Objects created by the interaction between designer and geometry and curves that are mathematically determined by the computer
The interaction between the visualization of the design decision and the designer helps the designer make these decisions. The possibility to generate complex shapes can have consequences for the architecture. It can cause the liberation of the designer from traditional roots and platonic volumes, location bound context and of the 2 dimensional program. The computer’s capacity to generate complex shapes provides the architect with a new vocabulary in which the context of the existing architecture is being replaced by an architectonic interpretation of complex geometric shapes. This enables the designer to compare his design decisions to the leading priciples through the network of data. Kas Oosterhuis has written about this in the magazine 'de Architect': " Thinking synthetically and intuitive. The design process is a correlation between an inductive and a deductive process. Deductive thinking is a way of thinking in which an existing reality that is considered true is being analyzed. Inductive thinking is mostly creating new realities and designing virtual realities. Inductive designing is directly linked to the genetic code of the building. It's the formulating of concepts and making hypotheses that can be tested. The virtual reality can be tested against the socially accepted reality. The true design process is essentially of inductive nature. The essence of the hypothesis is being fixed in the genetic code of the design. In the beginning of the design decisions are being made that by far have the greatest consequences for the further elaborations. The first thought, the first drawn line or the first 3D sketch in the computer is the most important one. After that the percentage of influence of the next decision decreases exponentially." Together with artist Ilona Lenard, Kas Oosterhuis has set up a series of workshops in which the designer's intuition is being trained and in which people would be liberated from old existing presumptions.

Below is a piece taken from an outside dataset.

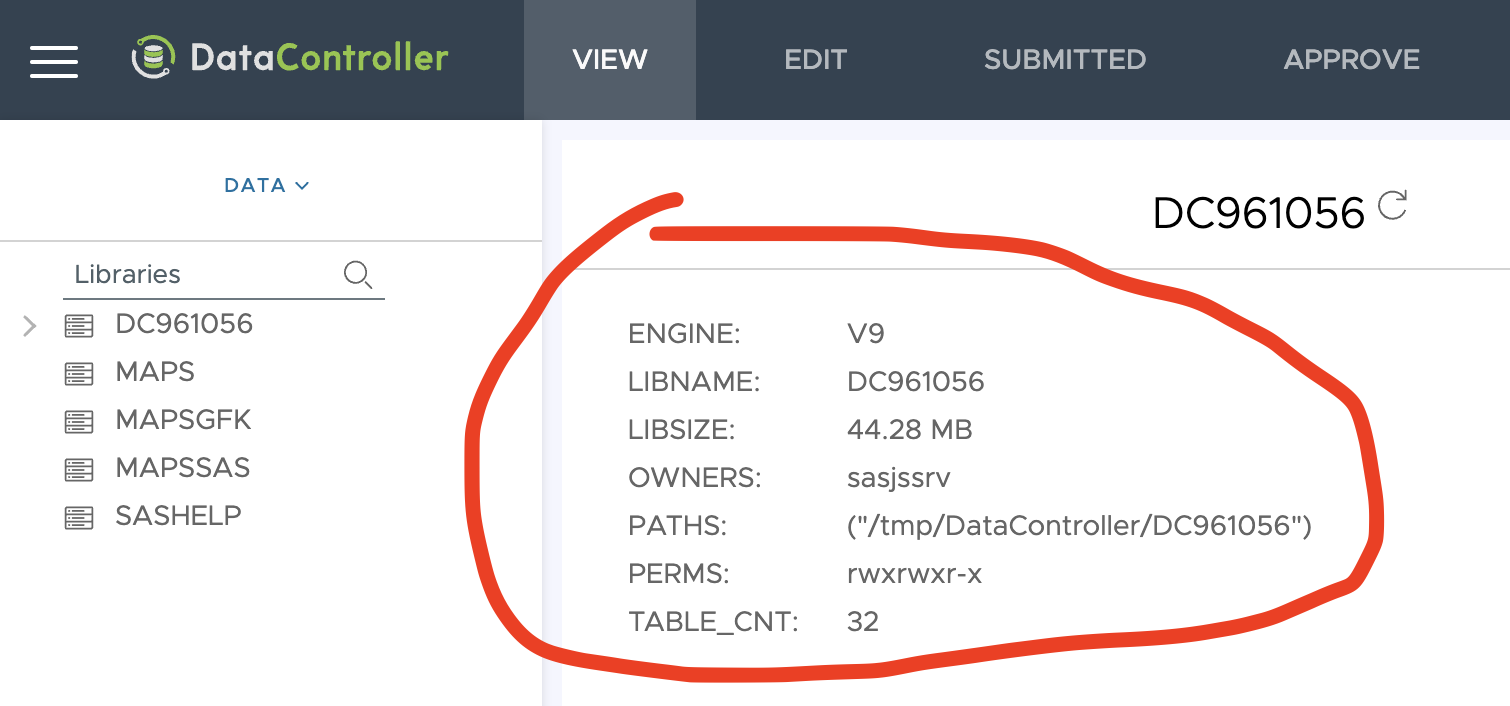Click the DC961056 library table icon
Image resolution: width=1510 pixels, height=706 pixels.
(x=78, y=325)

In this workshop the computer has been used, from the beginning of the workshop on, as a designing intermediary. The freedom of shape the computer offers has been used for inspiration not based on the familiar and the known, but on the discovery of the unknown. The participants were forced to rely on the basics of architecture, the spatial effects and the architectonic experience of the 3D geometry. The mental library of examples can not be used any more.

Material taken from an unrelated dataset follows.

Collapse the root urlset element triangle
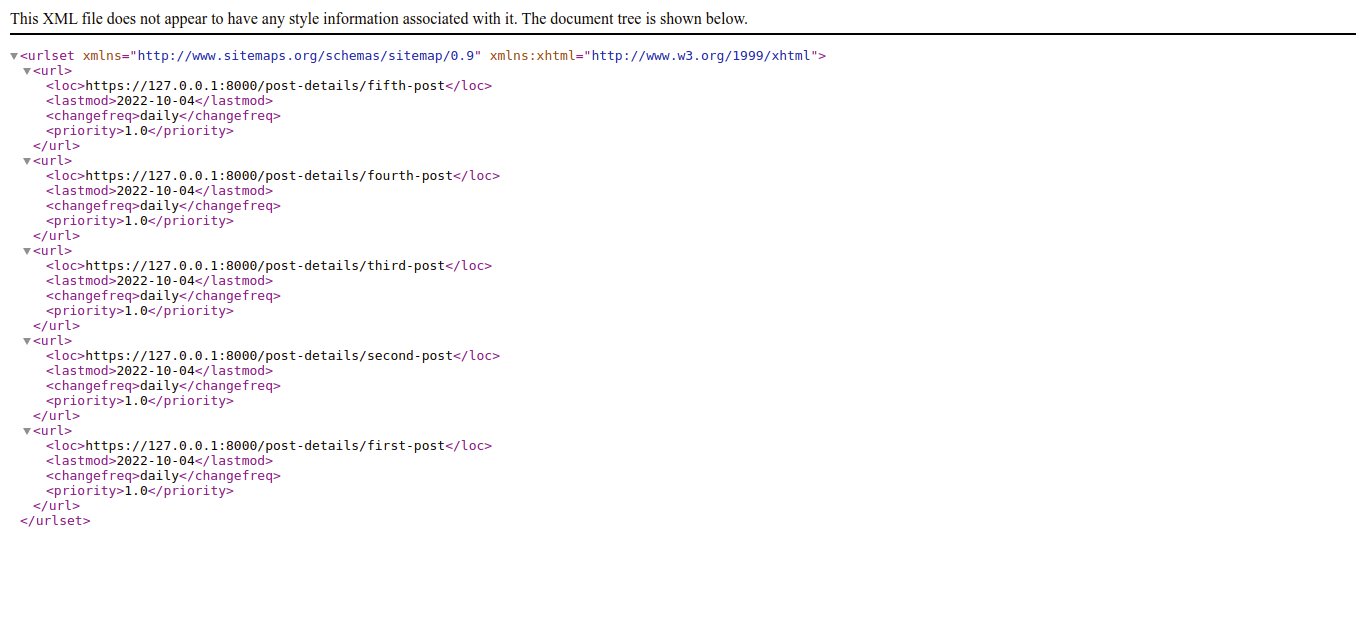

An architects office that uses the computer as a 3D sketching method is Morphosis. They keep working with the same model throughout the entire process. They come to design solutions by scaling, stretching, adding, subtracting and manipulating it. This method enables a constant interaction between the image that's generated through the adjustment and the design decisions following. The iterative designing process can be compared to a designing process that does not involve the computer.